Among the entries that follow, the required portion opens with the line containing "Task: Click the configurator" and closes with the line containing "Open the Search". Give that portion again exactly, and nothing else.

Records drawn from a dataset
::::
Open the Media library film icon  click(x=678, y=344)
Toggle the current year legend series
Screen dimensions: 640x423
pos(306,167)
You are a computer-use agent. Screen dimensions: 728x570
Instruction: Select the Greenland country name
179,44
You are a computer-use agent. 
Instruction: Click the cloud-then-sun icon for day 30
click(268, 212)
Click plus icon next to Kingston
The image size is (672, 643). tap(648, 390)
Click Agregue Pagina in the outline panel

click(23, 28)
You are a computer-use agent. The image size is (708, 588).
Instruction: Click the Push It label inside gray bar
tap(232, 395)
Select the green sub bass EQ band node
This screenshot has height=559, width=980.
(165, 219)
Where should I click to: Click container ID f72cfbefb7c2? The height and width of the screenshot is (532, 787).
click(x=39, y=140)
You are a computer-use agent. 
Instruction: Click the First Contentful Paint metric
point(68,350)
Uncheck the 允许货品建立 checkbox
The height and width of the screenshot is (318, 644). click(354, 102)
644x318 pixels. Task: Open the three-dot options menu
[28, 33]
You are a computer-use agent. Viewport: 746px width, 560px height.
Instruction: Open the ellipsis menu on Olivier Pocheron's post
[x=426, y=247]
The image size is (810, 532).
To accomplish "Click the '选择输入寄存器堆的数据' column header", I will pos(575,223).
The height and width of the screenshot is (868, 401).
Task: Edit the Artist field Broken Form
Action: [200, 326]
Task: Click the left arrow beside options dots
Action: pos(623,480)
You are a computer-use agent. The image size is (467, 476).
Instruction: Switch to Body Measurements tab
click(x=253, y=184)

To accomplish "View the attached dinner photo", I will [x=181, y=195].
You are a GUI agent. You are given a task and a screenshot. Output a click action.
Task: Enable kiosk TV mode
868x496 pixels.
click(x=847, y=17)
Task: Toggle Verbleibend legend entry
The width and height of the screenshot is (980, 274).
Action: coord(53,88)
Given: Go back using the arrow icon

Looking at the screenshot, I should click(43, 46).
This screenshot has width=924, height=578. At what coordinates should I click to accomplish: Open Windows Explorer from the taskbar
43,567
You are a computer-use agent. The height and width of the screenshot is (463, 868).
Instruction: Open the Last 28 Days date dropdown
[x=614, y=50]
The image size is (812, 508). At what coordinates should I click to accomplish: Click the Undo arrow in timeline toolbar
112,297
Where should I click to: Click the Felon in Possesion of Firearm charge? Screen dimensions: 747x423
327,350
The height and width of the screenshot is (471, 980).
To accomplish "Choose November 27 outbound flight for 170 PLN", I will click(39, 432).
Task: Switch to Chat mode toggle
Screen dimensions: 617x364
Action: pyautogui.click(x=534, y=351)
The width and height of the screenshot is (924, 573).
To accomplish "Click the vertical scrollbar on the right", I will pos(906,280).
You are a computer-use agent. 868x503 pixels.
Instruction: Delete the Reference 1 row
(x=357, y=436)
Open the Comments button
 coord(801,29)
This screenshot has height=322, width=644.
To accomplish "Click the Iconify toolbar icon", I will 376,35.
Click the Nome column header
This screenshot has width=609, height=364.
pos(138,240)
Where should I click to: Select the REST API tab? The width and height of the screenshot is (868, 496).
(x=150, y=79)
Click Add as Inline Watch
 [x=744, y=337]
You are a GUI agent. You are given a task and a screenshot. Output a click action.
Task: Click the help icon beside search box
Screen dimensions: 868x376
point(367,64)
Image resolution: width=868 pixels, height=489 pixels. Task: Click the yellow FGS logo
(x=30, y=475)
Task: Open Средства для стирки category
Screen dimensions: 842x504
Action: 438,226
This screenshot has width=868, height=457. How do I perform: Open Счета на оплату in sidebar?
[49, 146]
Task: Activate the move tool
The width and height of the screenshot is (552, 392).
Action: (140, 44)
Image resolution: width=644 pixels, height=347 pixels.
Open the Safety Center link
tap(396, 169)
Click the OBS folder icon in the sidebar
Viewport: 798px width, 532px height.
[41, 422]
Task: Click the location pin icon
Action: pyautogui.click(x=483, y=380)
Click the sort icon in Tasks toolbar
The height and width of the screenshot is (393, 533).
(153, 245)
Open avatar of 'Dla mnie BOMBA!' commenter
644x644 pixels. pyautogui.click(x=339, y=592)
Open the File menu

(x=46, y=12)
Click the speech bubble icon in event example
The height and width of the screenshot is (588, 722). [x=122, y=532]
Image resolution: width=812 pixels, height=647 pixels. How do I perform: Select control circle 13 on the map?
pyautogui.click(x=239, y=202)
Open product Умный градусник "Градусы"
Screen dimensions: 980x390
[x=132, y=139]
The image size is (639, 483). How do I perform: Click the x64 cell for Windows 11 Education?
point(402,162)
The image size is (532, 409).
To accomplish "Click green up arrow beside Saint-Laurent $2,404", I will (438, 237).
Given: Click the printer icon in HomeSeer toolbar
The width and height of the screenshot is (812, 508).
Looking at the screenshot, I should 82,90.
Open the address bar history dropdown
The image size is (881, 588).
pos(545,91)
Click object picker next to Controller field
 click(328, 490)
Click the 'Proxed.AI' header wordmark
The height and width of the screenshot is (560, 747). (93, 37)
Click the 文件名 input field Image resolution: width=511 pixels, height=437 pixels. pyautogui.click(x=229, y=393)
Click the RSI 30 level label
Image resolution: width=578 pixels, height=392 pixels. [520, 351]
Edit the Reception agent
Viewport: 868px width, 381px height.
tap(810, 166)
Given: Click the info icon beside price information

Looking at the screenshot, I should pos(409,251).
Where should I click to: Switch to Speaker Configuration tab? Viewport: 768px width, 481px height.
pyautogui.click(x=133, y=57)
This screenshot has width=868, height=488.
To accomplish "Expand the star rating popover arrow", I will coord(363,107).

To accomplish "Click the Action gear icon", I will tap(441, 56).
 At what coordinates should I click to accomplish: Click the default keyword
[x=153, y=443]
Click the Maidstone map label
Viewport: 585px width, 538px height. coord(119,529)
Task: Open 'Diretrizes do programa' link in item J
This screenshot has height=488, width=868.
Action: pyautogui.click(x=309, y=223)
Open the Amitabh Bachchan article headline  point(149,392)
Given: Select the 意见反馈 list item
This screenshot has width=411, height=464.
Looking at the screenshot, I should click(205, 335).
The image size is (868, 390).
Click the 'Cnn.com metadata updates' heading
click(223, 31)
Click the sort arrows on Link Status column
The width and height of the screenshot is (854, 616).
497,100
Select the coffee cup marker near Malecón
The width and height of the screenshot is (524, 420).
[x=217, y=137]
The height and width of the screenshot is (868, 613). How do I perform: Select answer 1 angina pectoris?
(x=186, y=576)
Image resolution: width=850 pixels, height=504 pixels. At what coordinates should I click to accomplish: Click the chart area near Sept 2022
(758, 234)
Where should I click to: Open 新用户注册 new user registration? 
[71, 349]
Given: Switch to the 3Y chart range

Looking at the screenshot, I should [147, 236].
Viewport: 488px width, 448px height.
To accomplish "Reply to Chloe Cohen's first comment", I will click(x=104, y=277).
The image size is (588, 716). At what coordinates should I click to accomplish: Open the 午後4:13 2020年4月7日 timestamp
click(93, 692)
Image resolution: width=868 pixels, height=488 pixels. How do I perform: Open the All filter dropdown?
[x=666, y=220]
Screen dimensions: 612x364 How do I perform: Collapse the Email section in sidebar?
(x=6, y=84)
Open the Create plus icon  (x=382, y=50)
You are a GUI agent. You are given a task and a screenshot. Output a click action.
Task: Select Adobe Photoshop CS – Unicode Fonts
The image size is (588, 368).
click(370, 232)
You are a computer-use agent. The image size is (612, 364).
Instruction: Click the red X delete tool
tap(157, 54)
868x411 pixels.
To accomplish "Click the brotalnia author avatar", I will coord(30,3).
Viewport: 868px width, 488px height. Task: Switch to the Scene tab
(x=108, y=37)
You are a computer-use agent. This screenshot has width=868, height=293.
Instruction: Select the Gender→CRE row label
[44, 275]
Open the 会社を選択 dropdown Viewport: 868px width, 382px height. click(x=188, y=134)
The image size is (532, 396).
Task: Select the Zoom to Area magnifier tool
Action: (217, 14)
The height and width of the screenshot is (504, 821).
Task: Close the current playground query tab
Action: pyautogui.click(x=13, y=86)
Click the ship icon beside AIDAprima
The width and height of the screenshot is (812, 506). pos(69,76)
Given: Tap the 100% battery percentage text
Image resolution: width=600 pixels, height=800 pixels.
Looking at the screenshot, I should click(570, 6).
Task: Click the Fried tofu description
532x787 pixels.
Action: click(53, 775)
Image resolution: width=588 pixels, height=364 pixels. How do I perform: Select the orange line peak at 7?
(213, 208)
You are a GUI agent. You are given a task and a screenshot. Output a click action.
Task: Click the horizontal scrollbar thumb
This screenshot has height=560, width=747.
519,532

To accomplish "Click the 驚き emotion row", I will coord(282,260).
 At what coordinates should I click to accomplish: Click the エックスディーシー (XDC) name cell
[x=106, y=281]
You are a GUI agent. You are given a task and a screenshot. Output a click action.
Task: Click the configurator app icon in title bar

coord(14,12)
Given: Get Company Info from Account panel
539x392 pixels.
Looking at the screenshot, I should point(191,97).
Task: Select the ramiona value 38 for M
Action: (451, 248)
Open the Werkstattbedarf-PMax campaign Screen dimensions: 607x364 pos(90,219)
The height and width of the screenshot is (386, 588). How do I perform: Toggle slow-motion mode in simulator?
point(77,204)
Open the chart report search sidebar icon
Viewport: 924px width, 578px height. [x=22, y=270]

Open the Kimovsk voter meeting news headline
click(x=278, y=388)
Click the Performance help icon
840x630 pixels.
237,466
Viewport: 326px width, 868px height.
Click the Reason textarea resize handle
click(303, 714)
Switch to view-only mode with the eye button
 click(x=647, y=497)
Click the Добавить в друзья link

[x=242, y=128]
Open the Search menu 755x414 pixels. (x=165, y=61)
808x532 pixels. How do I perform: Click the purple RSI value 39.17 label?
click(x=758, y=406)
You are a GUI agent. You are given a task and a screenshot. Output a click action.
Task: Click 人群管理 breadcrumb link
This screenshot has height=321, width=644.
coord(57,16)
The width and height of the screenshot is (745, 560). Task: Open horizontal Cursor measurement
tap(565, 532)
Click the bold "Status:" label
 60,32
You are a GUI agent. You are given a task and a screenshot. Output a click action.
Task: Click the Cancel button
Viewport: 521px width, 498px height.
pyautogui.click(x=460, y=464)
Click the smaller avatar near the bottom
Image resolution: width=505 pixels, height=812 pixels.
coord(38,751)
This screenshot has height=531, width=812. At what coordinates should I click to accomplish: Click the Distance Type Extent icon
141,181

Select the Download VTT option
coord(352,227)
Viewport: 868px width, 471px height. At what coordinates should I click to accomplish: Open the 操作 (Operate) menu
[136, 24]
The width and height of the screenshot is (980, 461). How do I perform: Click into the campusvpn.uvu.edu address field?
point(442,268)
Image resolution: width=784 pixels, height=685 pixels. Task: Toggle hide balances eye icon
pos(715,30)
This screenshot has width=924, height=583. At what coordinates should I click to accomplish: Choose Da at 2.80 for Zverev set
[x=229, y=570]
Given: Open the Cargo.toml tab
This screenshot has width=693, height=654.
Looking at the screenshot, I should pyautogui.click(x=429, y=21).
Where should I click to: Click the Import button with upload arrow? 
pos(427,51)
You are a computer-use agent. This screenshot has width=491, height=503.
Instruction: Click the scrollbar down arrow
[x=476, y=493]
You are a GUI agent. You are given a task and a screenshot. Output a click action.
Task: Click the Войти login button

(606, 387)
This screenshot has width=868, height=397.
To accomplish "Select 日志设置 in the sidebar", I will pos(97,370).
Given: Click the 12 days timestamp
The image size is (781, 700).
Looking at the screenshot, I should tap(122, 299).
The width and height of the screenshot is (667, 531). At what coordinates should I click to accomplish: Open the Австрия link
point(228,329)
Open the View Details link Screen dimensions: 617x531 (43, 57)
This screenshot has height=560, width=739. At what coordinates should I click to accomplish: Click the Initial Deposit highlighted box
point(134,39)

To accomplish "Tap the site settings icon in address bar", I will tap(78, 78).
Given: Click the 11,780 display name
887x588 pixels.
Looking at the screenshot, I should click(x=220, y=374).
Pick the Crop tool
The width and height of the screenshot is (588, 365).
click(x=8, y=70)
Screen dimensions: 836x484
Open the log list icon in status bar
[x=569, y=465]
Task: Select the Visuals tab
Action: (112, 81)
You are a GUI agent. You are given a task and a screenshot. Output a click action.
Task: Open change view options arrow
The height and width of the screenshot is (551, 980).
::::
*RESULT OF THE TASK*.
Task: Click the configurator app icon in title bar

coord(14,12)
Given: Get Company Info from Account panel
539x392 pixels.
Looking at the screenshot, I should point(191,97).
Task: Select the ramiona value 38 for M
Action: (451, 248)
Open the Werkstattbedarf-PMax campaign Screen dimensions: 607x364 pos(90,219)
The height and width of the screenshot is (386, 588). How do I perform: Toggle slow-motion mode in simulator?
point(77,204)
Open the chart report search sidebar icon
Viewport: 924px width, 578px height. [x=22, y=270]

Open the Kimovsk voter meeting news headline
click(x=278, y=388)
Click the Performance help icon
840x630 pixels.
237,466
Viewport: 326px width, 868px height.
Click the Reason textarea resize handle
click(303, 714)
Switch to view-only mode with the eye button
 click(x=647, y=497)
Click the Добавить в друзья link

[x=242, y=128]
Open the Search menu 755x414 pixels. (x=165, y=61)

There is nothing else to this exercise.